Output as a function

Sometimes you may want to process the output in a way which is not provided by the framework, e.g. custom file format, or remote network endpoint, or just store it in memory. For that purpose you may implement the output as a function. It is as easy as call .out() on the stream of any type:

stream.out { /* handle the samples your own way */ }

The argument of the function is of type io.wavebeans.lib.io.WriteFunctionArgument, which has the following fields:

  • sampleClazz (KClass<T>) – the class of the sample for convenience.
  • sampleIndex (Long) – the 0-based global index of the sample.
  • sampleRate (Float) – the sample rate the output is being evaluated with.
  • sample (T?) – the nullable depending on the phase phase sample value.
  • phase (WriteFunctionPhase) – the phase of the writing routine: WRITE, END, CLOSE. Phase describes where is the writer currently is:
    • WRITE tells that the writer is currently getting the input signal, and expect it to process. The sample field is never null in this case.
    • END tells that the writer has reached the end of the input stream, but the writer has been called. May not be called in some cases (i.e. the writer’s write function is stopped calling before the writer hit on the end of the stream, or the stream is endless), or be called more than once (in case that the writer’s write function is called after the previous call returned false), but during regular execution is being called only once. The sample field is null in this case.
    • CLOSE tells that the writer is being closed. The sample field is null in this case.

The function expects to return the value of Boolean type, that controls the output writer behavior:

  • In the WRITE phase if the function returns true the writer will continue processing the input, if it returns false the writer will stop processing, but anyway CLOSE phase will be initiated.
  • It doesn’t affect anything in other phases.
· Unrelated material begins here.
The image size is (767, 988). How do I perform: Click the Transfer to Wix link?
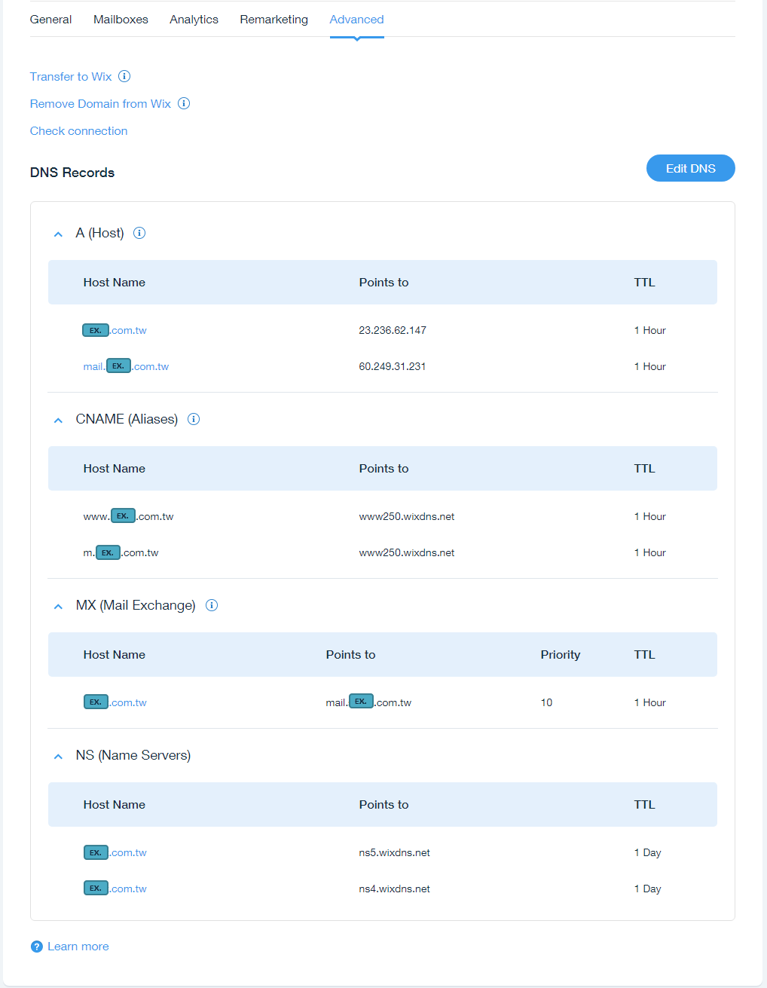(x=71, y=77)
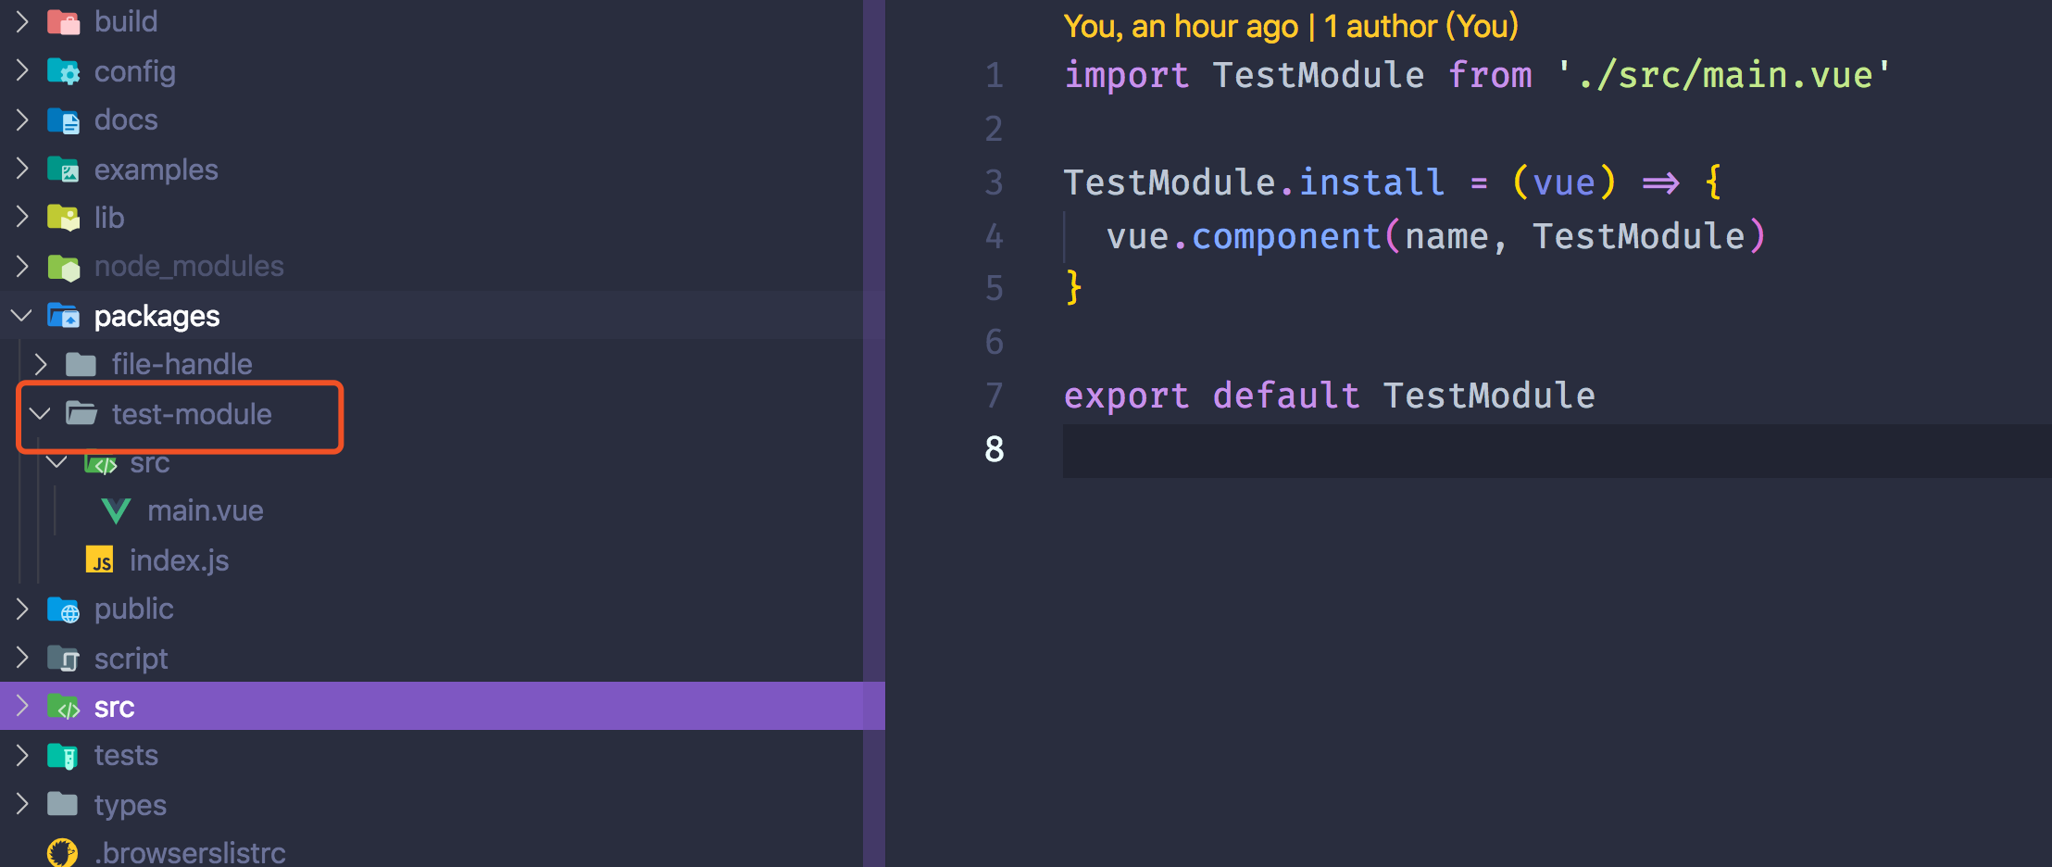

Here is some example writing into a shared memory storage, it writes the 1 second of 440Hz sine:

/** 
* It's not a proper storage, just to provide an idea. 
* It is an object to be able to use function as lambda. 
*/
object Storage {
    private val list = ArrayList<Sample>()

    fun add(sample: Sample) { list += sample }

    fun list(): List<Sample> = list
}

440.sine() // the stream is infinite, but we'll limit it in the output function
        .out {
            // write only samples within WRITE phase
            if (it.phase == WRITE) Storage.add(it.sample!!)
            // limit with one second of data
            it.sampleIndex / it.sampleRate < 1.0f
        }

Running in multi-threaded or distributed mode: by default outputs are evaluated as a single bean and are not parallelized, the function as an output is not exception. That means it is safe to say the output function may have some state in it, though it is not guaranteed that it will be launched in the very same thread every time. One more thing, if the stream is evaluated sequentially a few times in a row within the same process routine, the function is created only once, so the state should take this into account.